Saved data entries
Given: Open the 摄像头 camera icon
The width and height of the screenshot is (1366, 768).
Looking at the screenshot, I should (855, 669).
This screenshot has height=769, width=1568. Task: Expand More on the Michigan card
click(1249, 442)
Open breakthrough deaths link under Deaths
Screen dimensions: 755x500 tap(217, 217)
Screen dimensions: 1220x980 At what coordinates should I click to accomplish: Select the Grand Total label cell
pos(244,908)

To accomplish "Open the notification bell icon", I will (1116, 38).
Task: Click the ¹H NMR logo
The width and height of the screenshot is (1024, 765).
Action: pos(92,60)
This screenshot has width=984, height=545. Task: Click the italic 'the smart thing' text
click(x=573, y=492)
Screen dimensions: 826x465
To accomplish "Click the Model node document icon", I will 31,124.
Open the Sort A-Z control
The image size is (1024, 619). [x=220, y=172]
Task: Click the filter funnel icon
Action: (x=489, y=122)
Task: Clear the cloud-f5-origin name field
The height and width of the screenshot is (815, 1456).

- [TASK REQUIREMENTS]: Copy only the stretch running from the line containing "This screenshot has width=984, height=545." to the final line of the entries, both ends included, exactly as it stands.

- [RESULT OF THE EXERCISE]:
This screenshot has width=984, height=545. Task: Click the italic 'the smart thing' text
click(x=573, y=492)
Screen dimensions: 826x465
To accomplish "Click the Model node document icon", I will 31,124.
Open the Sort A-Z control
The image size is (1024, 619). [x=220, y=172]
Task: Click the filter funnel icon
Action: (x=489, y=122)
Task: Clear the cloud-f5-origin name field
The height and width of the screenshot is (815, 1456).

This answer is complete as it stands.